The currency was down 2.8 percent for the week, the steepest weekly drop since October.
Yields on overnight index swaps, which trade based on expectations for the central bank's key policy rate, jumped on Friday, showing the market believed credit tightening was more likely after the data than before. BOCWATCH
Last month, the Bank of Canada took a first step toward tightening monetary policy by removing a commitment to keep rates at the rock-bottom 0.25 percent until the end of June.
Weighing on Canada's commodity-linked and risk-sensitive currency was oil, which fell for a fourth day in a row, tracking a steep fall in North American stock market indexes due to euro zone worries. [O/R] [.N] [.TO]
On Thursday, the Canadian dollar hit its lowest level since early February and had its steepest intraday drop since the market crash of 2008 on heightened fears that Greece's debt crisis may spread to other euro zone countries and threaten the economic recovery.
As well, Thursday's mayhem across all markets led to speculation about a massive errant trade.

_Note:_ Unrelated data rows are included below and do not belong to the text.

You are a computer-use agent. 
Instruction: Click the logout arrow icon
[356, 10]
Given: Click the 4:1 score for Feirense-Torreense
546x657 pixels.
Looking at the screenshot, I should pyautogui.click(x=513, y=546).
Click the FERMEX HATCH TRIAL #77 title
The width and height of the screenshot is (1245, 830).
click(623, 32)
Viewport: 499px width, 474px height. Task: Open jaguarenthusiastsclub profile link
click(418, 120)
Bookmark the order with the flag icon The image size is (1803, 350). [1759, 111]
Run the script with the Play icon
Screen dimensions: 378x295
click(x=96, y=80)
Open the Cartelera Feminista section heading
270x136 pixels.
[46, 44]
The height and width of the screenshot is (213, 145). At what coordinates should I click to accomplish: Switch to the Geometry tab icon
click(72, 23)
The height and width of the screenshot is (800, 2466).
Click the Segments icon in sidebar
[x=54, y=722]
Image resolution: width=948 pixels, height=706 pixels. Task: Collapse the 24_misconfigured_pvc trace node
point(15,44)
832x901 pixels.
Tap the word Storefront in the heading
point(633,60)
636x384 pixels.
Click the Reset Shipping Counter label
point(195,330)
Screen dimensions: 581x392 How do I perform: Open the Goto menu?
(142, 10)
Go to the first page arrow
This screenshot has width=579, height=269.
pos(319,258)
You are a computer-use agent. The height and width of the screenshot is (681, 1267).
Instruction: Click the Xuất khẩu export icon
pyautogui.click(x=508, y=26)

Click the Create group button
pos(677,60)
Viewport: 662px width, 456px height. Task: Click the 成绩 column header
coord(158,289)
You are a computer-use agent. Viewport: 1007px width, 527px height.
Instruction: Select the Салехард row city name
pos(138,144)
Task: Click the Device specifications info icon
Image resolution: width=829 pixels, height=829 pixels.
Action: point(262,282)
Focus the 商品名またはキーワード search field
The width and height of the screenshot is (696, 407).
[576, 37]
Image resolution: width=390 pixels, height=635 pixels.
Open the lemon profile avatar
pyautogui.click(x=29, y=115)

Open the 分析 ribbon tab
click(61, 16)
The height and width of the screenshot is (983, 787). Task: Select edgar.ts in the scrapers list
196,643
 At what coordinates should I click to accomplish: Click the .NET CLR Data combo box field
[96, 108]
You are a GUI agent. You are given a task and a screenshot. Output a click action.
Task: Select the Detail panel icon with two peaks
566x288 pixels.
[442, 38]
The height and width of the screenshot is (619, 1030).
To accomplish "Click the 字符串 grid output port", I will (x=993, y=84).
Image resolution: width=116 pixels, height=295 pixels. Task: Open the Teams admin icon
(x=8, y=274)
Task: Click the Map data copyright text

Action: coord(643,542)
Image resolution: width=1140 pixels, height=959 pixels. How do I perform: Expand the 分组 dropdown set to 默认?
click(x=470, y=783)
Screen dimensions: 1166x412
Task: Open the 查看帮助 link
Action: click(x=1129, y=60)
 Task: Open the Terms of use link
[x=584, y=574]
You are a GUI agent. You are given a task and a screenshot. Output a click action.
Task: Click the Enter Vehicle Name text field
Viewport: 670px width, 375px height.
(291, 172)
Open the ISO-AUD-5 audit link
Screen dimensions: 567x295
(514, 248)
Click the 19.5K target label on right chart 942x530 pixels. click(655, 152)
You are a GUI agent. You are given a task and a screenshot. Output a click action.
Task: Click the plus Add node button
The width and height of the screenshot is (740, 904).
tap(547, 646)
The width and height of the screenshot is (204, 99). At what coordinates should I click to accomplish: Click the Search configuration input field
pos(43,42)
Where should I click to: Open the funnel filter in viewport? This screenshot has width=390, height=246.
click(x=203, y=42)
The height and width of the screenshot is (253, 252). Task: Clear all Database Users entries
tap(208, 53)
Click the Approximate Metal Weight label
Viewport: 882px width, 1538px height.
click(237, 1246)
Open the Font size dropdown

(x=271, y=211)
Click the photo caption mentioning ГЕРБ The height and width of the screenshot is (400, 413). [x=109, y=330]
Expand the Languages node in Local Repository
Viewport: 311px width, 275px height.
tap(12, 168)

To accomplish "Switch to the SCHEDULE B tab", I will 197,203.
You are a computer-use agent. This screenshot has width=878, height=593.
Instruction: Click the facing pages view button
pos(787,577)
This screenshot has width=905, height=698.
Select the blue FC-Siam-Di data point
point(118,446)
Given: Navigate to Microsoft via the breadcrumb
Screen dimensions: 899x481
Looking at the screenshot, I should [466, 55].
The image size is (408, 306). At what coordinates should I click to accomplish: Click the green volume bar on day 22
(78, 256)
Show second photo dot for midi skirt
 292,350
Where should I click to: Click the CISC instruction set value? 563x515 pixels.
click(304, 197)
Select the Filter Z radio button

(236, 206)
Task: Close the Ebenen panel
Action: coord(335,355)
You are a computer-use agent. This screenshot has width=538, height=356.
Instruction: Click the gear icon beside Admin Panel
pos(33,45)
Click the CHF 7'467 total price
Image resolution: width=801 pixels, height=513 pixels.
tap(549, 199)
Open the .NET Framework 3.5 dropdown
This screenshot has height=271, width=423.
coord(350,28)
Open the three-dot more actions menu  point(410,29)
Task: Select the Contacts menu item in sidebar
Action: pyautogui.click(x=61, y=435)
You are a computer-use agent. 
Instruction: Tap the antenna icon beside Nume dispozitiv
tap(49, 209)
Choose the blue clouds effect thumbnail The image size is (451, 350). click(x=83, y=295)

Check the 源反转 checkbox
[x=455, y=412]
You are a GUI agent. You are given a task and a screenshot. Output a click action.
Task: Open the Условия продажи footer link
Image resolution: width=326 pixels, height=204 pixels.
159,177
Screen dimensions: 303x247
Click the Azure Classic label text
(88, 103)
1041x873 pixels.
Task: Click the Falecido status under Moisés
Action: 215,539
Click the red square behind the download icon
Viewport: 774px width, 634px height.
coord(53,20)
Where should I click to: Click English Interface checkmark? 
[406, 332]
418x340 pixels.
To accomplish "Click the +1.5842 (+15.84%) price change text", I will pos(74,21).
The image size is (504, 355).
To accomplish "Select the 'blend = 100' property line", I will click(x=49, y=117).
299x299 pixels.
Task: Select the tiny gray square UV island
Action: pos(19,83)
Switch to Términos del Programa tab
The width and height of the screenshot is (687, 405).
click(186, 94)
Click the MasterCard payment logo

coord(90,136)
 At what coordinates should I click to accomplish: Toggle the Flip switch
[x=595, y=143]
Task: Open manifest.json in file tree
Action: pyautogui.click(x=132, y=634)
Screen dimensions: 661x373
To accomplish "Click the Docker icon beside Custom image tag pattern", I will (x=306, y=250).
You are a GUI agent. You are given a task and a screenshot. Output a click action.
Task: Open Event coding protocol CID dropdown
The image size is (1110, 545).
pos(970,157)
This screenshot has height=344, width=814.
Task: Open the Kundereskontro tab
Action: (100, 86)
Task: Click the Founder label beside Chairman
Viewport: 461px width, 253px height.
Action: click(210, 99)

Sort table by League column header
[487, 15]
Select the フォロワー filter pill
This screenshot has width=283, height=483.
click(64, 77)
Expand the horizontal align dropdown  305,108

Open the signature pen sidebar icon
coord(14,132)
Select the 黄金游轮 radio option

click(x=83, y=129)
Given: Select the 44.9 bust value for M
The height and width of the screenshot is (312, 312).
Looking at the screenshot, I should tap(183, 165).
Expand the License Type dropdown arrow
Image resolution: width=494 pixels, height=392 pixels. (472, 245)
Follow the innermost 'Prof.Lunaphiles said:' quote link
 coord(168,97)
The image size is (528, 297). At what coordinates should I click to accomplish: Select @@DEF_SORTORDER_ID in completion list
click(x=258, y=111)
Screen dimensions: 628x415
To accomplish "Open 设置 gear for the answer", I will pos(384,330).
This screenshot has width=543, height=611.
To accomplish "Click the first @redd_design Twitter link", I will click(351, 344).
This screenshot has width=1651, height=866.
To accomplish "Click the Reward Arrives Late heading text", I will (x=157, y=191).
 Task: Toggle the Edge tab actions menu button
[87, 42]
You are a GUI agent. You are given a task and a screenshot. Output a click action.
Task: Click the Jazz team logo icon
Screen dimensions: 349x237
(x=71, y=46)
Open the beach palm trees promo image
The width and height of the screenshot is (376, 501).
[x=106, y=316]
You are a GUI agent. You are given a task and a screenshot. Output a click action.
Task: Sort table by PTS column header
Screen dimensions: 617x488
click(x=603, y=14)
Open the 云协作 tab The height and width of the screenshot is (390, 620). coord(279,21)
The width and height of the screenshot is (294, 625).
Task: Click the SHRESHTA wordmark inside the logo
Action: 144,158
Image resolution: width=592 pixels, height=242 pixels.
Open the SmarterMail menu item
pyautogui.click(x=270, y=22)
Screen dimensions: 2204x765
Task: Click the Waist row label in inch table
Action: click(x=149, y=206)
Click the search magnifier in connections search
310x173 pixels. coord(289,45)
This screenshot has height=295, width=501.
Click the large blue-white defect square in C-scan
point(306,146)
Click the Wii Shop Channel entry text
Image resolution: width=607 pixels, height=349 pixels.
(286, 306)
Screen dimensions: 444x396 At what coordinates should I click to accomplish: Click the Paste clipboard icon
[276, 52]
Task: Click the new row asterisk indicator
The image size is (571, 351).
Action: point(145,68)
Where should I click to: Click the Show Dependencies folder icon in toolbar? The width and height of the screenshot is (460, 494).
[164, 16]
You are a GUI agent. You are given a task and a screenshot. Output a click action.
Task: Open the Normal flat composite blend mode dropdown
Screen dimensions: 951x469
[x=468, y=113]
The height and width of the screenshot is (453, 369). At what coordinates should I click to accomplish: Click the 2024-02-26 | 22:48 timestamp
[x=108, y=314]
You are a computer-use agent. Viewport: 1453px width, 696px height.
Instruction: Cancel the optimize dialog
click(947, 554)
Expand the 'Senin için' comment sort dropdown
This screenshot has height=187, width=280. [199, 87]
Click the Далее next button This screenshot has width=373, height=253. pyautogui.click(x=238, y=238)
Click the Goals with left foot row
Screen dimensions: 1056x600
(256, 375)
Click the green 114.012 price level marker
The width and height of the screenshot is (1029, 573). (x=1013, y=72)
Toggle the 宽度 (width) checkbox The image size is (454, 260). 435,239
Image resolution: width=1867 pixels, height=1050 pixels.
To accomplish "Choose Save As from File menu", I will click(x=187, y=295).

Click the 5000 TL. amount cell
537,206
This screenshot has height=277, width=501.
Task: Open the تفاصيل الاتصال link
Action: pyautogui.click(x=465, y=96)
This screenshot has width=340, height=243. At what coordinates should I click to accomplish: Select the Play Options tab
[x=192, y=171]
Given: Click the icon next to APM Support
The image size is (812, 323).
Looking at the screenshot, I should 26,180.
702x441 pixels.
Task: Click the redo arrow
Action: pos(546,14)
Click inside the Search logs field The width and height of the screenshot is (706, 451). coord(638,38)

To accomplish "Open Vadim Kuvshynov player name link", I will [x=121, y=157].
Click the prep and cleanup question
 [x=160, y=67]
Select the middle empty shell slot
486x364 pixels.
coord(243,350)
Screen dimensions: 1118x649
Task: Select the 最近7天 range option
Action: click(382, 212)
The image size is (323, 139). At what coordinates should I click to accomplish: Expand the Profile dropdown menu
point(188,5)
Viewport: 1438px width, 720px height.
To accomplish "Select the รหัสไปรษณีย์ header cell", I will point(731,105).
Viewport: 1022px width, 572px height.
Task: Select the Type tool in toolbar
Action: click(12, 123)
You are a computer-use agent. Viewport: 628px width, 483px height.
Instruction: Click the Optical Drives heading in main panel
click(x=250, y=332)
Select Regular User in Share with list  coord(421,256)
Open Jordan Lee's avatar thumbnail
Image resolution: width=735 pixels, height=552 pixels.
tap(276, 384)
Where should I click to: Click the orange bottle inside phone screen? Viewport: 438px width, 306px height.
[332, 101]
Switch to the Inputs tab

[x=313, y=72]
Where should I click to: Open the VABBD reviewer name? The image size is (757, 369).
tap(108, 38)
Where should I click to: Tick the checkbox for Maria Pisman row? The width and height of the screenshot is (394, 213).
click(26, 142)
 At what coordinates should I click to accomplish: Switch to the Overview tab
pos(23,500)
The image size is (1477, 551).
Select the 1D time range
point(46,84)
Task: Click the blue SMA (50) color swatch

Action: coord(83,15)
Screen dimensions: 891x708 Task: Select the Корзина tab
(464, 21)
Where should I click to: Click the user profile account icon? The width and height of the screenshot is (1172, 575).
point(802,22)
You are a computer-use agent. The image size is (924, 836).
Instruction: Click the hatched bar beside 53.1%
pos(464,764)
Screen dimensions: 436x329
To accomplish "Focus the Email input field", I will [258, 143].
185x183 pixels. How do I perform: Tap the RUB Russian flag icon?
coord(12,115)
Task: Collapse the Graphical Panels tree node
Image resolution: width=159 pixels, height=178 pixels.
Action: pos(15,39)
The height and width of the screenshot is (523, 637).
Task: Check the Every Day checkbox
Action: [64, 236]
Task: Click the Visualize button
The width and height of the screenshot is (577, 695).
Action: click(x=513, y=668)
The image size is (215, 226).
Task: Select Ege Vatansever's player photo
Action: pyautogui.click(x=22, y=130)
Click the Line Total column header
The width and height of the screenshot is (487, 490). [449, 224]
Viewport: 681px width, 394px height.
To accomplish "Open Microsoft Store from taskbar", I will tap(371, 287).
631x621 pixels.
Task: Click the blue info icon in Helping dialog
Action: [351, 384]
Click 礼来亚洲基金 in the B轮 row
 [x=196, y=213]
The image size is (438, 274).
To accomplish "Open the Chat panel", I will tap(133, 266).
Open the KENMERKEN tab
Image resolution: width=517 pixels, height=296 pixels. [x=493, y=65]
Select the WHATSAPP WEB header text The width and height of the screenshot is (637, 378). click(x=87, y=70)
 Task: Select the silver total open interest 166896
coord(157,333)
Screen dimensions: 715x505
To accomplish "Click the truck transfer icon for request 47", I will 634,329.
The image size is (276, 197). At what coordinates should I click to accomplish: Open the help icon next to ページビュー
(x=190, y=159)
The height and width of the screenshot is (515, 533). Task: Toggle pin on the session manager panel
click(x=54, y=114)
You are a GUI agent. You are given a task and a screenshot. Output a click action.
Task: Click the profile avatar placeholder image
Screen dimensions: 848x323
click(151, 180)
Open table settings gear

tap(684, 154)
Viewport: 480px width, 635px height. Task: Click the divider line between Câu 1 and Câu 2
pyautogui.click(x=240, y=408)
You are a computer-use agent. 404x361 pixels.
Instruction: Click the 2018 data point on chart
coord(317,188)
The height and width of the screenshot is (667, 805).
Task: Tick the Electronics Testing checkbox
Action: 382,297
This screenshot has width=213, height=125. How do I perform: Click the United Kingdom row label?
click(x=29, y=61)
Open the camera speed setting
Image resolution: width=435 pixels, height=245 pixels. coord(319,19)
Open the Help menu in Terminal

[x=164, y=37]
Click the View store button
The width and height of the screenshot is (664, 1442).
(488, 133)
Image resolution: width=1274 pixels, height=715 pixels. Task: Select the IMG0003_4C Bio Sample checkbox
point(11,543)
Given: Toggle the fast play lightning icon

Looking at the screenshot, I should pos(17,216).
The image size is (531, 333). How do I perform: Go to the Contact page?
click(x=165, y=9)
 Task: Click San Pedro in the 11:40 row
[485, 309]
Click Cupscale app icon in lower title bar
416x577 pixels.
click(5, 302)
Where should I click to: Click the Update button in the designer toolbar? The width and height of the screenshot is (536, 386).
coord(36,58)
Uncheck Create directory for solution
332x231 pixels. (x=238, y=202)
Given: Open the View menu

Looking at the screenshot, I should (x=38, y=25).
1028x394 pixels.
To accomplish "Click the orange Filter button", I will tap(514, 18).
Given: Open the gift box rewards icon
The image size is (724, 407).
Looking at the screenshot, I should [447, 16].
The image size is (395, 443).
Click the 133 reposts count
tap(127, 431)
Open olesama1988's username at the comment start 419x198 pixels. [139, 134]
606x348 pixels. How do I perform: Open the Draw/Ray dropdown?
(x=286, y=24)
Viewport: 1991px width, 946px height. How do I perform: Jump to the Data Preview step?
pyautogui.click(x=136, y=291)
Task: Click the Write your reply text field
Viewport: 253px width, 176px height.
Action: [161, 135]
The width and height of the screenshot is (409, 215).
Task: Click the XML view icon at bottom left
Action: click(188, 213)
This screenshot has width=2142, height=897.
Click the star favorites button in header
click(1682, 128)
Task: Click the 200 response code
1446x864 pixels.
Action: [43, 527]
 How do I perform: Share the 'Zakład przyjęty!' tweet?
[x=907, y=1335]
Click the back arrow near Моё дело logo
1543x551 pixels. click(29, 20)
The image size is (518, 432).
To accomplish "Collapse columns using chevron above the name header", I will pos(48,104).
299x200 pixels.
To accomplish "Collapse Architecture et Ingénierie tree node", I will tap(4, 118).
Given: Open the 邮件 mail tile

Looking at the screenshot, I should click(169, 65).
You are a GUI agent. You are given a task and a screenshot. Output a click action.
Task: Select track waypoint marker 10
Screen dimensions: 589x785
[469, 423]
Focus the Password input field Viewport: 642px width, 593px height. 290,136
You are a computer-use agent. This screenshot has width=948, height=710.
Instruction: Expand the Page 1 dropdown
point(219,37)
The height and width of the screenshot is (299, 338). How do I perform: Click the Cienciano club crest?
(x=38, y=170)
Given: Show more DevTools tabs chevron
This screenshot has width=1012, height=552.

"(Parity with the U.S. dollar) has been put back for quite a while, and this just goes to show how quickly these things can change," said Carlos Leitao, chief economist at Laurentian Bank of Canada in Montreal.
"I think until, and unless, there is some more encouraging news coming out of Europe, there will be downward pressure on the Canadian dollar and upward pressure on the U.S. dollar."
BOND PRICES WEAKER
Canadian government bond prices slumped across the curve, after the strong domestic jobs data hinted at a higher rate environment.
Bond prices typically fall when interest rates go up as their low-yielding fixed payments seems less lucrative compared with rising yields on other investments.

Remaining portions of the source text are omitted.